Some 3.5% of children aged five to 16 have experienced the death of a parent or sibling. Bereavement has such an impact on their social, psychological and educational outcomes. Akerman showed in 2014 that most children experience negative impact and that childhood bereavement can have an impact up to the age of 30, although there are limitations on that when family background is taken into account. But there is evidence that specialist interventions and programmes can be helpful. It is reported that even those not exhibiting clinical levels of distress can benefit from longer-term programmes that normalise their grief and strengthen their coping capacities.

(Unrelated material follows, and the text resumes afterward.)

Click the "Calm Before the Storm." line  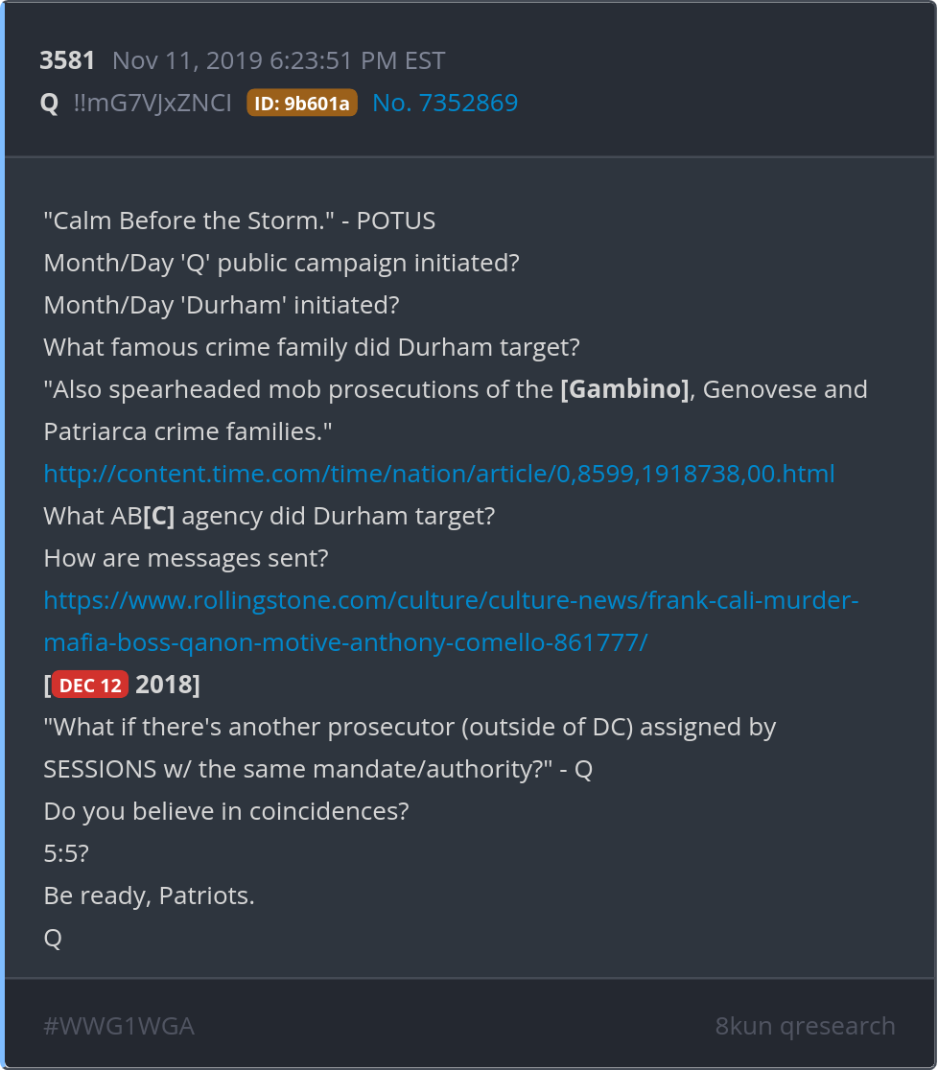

The most effective way to do this is to adopt a holistic approach that attempts to strengthen the protective factors in a child’s life, supporting not just the child but the surviving parent and working to strengthen communication and warmth in the family. It can seem very mundane—but there is nothing mundane about a home that has lost a loved one. Those who really want to help their children might be in a very difficult place. Someone who has worked with a child before death, and helps them begin to understand what has happened after death, will help to assuage the anger which, if unacknowledged, may lead to poor performance at school, anti-social behaviour and withdrawal into other problems.
What the noble Baroness, Lady Finlay, seeks for the child relatives of those who need palliative care is not unachievable. In the end, research shows that it may help prevent situations arising which might cost infinitely more in terms of response. I am happy to support the Bill and I thank the noble Baroness for it.